Many autistic neurodiversity advocates - many of whom would be labeled 'high functioning' by those who use such terminology - contend that there is no neurological difference between someone like Jonathan and someone like Carolyn. The only differences are the outward manifestations of the autistic mind - and the nature of these, of course, as perceived and understood by neurotypicals.

(A side note: Until fairly recently - the past two years or so - it was widely accepted throughout the psychological and psychiatric communities that autistic people are unable to experience empathy; however, many autistic people who can communicate in typical ways have disputed this, with a 2009 study at Harvard University concluding that persons with Asperger's Syndrome in fact experience the same amount of empathy as neurotypicals, and in some cases, experience more empathy.

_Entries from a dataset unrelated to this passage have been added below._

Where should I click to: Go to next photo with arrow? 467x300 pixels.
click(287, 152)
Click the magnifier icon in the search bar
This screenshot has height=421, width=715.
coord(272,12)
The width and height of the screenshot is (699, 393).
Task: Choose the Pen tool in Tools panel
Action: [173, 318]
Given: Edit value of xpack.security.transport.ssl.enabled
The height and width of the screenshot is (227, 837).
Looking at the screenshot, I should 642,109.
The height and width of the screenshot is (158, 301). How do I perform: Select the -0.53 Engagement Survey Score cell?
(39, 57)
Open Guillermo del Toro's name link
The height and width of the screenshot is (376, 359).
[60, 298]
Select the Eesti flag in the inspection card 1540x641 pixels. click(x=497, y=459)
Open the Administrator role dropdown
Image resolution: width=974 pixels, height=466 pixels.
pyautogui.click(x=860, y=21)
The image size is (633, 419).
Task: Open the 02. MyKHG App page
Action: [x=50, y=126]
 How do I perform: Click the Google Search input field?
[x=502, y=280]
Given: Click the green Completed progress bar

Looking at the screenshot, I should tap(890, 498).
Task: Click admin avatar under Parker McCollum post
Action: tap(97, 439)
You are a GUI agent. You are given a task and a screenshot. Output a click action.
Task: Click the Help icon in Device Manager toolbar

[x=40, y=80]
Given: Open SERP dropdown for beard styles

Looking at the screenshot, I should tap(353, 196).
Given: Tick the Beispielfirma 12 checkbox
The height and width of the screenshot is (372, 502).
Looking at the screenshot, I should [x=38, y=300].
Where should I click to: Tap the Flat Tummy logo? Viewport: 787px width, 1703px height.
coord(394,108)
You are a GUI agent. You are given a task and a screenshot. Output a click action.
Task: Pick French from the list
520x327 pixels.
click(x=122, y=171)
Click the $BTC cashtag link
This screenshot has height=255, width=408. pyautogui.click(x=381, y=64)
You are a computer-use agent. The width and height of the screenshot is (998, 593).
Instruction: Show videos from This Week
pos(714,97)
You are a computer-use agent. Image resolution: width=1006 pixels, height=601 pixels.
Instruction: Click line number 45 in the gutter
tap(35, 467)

My theory concerning this discrepancy of the long-held, mistaken assumption is that neurotypicals assumed that if autistic people experienced empathy, they would express it in neurotypical ways and at socially appropriate times. Yet these same neurotypical researchers are the ones who dialogue about the deficit in an autistic person's ability to appropriately read social situations and nonverbal forms of communication - and the subtleties of social communication - which, naturally, would preclude any typical expressions of empathy. If autistic people cannot read the body language of others, how are they supposed to convey their own feelings through the same means of communication? This mistaken assumption about autism and empathy was perpetuated because of the preconceived notions of neurotypicals who did not think outside the metaphorical box.)

Both professionals and lay members of the autism community agree that Asperger's Syndrome is an autism spectrum disorder - or sometimes called 'a mild form of autism'. Then why do they balk at granting self-proclaimed Aspies the title of 'autistic'? Why must we be divided into two separate groups with a line forbidding crossing over? There is no scientific reasoning to support the social conception that autism consists of high functioning and low functioning individuals - the autism spectrum consists of autistic individuals, who run the gamut of being able to cope with a neurotypical world fairly well or not at all - and nearly every possible point in between.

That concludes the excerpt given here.